▶ PROBLEM DESCRIPTION
Within the listing below, please copy exactly the lines between the line holding "Given: Turn on closed captions" and the line holding "You are a computer-use agent. Image", inclusive.

▶ PROVIDED RECORDS
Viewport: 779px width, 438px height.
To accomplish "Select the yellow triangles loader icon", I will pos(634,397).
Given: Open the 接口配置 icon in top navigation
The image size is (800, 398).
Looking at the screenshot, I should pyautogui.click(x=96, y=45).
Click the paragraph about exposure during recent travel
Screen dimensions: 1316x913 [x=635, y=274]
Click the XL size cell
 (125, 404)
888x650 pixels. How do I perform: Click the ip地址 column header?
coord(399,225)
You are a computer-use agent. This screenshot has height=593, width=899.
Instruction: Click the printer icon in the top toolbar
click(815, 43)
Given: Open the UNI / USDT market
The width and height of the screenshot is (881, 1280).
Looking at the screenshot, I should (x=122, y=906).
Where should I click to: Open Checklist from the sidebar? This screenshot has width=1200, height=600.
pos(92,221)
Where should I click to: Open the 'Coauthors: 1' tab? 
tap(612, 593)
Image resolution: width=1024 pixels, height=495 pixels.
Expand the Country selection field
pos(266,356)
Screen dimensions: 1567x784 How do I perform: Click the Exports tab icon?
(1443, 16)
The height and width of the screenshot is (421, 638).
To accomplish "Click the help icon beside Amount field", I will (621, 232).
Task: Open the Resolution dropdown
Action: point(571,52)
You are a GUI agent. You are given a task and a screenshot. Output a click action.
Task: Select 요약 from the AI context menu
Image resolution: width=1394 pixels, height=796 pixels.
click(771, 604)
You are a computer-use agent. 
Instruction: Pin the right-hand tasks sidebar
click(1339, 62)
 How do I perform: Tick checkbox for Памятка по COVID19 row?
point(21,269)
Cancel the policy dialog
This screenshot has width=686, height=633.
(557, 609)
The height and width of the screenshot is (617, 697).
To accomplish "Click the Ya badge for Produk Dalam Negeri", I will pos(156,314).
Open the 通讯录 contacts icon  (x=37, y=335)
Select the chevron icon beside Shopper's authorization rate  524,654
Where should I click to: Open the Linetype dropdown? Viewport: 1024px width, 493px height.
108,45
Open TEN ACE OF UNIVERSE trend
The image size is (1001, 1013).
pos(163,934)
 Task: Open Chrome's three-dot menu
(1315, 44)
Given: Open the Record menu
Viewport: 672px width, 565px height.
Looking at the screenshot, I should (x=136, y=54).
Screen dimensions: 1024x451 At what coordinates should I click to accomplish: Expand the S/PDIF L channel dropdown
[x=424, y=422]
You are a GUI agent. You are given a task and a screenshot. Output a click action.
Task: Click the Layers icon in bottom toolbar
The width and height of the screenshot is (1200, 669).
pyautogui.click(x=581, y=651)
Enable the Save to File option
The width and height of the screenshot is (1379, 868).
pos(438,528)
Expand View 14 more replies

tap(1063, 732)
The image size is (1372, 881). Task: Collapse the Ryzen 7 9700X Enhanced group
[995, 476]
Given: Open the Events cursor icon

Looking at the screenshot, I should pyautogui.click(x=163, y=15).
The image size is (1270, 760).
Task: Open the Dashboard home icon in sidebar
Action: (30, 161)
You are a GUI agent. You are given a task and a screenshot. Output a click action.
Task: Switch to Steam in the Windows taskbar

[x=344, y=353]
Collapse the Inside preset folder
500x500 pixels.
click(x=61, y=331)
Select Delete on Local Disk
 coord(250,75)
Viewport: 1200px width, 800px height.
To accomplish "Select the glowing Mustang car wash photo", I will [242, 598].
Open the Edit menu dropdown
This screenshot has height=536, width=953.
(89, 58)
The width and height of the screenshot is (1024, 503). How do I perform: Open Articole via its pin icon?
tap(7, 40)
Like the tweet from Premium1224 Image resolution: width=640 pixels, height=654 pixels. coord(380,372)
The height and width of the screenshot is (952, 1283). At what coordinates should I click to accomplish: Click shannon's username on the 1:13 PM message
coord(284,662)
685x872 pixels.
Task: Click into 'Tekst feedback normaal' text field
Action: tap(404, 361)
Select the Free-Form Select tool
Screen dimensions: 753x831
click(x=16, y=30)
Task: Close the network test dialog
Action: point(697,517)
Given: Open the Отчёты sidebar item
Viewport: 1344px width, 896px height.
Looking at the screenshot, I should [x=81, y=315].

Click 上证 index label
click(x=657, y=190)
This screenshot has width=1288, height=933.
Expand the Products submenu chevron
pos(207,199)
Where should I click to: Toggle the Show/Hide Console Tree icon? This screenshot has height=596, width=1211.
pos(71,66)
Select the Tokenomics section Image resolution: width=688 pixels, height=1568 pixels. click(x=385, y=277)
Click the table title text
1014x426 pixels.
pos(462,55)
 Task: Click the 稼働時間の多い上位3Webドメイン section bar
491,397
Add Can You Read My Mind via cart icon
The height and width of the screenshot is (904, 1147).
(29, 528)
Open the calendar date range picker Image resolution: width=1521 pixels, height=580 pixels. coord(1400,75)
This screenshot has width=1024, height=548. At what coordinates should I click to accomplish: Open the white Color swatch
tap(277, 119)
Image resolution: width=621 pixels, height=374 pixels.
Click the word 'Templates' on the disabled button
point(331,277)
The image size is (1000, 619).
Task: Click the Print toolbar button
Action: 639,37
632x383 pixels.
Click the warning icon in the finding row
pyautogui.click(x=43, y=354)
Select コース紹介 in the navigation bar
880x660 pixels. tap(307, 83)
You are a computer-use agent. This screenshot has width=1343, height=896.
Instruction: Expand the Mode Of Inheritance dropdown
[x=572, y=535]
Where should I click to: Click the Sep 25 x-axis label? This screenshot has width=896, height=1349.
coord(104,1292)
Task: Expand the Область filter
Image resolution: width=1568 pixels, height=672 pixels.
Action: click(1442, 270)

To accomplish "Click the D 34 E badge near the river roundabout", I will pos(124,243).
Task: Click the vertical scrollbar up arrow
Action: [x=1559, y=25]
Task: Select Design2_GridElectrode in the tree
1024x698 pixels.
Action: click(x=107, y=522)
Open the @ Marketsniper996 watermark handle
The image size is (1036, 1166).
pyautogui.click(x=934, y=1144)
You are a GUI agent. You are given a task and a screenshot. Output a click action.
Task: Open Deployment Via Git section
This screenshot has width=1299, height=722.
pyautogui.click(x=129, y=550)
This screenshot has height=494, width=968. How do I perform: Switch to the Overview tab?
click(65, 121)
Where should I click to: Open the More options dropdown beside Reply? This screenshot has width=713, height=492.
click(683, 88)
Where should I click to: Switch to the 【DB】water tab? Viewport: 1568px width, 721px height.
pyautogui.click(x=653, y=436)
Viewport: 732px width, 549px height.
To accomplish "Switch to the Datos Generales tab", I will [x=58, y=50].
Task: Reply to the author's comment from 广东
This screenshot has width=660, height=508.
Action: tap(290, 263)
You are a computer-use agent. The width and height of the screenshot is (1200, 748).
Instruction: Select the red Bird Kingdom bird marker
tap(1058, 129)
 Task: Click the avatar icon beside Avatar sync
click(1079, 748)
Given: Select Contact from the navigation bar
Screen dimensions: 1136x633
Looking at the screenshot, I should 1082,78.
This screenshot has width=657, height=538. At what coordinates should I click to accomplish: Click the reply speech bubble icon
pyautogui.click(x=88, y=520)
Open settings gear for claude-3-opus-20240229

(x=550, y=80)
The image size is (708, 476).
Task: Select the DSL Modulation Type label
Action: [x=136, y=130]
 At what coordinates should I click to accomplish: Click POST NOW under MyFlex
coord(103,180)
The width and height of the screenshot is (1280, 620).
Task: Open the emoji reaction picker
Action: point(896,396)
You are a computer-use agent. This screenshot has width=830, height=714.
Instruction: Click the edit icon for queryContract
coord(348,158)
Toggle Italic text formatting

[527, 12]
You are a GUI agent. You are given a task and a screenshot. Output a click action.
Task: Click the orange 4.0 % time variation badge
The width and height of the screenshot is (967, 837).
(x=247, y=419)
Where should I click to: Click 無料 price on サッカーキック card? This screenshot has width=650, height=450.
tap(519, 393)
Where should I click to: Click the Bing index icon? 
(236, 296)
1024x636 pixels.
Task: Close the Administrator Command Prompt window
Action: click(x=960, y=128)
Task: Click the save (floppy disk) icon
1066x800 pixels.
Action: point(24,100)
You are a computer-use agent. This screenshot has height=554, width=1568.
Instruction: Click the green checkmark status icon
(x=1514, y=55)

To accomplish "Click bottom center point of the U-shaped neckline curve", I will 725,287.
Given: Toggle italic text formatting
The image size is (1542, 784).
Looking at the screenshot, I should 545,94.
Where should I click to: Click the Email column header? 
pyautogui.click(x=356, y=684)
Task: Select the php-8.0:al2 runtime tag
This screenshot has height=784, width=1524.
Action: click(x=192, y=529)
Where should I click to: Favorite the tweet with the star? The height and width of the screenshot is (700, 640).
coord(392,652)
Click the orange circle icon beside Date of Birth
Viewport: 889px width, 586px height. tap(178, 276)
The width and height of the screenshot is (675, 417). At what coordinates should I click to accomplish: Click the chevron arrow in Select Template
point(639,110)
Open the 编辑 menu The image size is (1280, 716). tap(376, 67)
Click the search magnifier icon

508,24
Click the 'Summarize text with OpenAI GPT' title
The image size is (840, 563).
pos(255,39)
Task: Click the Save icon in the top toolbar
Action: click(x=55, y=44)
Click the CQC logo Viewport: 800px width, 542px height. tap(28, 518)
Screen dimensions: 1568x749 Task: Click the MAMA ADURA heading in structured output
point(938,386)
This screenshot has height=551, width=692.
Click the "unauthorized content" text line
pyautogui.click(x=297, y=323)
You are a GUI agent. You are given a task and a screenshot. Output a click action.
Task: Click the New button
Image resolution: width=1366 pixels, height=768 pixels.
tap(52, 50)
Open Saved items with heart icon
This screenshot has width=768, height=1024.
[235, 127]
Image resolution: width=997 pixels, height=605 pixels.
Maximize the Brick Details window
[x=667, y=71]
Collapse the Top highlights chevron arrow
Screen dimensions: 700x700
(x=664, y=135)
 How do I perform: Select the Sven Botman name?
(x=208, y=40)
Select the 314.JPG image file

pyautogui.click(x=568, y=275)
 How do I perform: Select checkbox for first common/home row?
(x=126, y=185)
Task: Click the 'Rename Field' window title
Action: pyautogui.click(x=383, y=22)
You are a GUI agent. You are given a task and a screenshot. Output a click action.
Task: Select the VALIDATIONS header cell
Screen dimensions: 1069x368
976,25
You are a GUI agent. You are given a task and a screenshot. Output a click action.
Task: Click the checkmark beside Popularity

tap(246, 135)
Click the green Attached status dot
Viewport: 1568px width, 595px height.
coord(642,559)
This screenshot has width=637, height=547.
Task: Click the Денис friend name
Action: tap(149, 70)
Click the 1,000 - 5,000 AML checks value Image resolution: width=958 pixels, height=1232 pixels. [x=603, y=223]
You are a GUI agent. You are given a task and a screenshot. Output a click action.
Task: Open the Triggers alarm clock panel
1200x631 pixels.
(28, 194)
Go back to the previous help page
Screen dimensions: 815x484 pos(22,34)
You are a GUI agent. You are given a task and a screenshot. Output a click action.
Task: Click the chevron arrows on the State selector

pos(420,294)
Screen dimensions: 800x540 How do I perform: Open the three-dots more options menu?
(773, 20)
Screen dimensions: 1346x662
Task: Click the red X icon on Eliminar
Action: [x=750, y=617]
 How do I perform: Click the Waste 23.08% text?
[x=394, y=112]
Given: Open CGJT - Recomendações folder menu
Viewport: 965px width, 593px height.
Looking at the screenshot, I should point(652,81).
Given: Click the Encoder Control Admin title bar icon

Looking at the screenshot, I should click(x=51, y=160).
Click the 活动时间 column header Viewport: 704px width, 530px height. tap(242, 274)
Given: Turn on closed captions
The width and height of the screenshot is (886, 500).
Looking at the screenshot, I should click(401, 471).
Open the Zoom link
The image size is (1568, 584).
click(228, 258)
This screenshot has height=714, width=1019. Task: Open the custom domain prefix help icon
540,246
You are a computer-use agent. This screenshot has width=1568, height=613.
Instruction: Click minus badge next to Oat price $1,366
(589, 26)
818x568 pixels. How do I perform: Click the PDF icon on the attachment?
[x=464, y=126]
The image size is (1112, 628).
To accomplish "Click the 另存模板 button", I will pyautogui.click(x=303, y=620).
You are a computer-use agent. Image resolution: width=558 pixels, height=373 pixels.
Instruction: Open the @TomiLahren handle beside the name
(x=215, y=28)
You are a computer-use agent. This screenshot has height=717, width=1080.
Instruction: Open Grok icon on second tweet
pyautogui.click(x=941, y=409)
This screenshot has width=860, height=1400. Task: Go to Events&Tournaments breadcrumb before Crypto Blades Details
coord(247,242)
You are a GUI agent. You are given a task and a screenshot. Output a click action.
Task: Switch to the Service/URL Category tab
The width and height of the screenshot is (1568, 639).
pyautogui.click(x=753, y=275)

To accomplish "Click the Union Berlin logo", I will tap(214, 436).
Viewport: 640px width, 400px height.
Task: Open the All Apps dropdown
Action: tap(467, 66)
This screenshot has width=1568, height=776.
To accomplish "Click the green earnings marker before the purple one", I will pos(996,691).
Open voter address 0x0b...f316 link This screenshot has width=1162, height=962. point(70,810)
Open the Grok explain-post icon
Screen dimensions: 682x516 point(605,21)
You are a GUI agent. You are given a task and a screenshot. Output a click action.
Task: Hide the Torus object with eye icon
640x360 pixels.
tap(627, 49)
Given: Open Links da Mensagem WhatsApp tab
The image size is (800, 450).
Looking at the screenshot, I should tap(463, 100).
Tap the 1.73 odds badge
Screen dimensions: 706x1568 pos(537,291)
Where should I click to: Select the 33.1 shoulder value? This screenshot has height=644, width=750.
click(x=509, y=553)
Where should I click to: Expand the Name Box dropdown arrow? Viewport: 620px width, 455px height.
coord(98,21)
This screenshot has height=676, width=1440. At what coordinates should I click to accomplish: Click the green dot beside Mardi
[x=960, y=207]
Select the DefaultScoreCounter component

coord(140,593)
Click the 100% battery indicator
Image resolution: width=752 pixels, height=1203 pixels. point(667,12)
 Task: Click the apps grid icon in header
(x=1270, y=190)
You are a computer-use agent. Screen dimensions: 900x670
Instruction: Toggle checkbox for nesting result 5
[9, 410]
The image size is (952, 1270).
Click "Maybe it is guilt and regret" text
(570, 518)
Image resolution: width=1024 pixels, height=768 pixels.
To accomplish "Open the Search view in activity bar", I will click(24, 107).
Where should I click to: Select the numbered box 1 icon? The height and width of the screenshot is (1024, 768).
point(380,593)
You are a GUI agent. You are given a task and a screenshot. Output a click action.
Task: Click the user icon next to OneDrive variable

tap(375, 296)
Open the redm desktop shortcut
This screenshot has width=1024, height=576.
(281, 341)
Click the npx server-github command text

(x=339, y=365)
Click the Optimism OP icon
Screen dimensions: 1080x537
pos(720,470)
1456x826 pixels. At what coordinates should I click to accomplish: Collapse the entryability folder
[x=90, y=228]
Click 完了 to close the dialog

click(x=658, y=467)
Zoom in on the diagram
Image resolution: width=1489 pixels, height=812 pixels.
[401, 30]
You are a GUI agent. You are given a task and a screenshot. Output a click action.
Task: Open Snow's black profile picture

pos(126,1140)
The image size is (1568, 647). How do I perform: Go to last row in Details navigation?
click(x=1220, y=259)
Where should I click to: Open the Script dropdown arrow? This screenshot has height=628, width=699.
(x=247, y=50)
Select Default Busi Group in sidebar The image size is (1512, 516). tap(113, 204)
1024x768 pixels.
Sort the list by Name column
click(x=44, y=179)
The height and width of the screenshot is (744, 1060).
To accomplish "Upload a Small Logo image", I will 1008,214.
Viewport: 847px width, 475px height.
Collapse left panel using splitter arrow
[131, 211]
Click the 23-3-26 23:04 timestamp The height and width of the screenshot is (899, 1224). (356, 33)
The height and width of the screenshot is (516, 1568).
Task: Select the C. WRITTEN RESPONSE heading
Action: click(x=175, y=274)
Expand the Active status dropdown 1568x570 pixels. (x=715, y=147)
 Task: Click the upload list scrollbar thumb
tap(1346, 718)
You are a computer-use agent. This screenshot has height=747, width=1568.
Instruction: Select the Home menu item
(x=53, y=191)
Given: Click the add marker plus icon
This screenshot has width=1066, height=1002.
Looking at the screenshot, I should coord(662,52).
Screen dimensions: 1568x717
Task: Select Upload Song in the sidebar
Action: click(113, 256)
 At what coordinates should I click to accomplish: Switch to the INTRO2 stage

▶ EXERCISE RESPONSE
Given: Turn on closed captions
The width and height of the screenshot is (886, 500).
Looking at the screenshot, I should click(401, 471).
Open the Zoom link
The image size is (1568, 584).
click(228, 258)
This screenshot has height=714, width=1019. Task: Open the custom domain prefix help icon
540,246
You are a computer-use agent. This screenshot has width=1568, height=613.
Instruction: Click minus badge next to Oat price $1,366
(589, 26)
818x568 pixels. How do I perform: Click the PDF icon on the attachment?
[x=464, y=126]
The image size is (1112, 628).
To accomplish "Click the 另存模板 button", I will pyautogui.click(x=303, y=620).
You are a computer-use agent. Image resolution: width=558 pixels, height=373 pixels.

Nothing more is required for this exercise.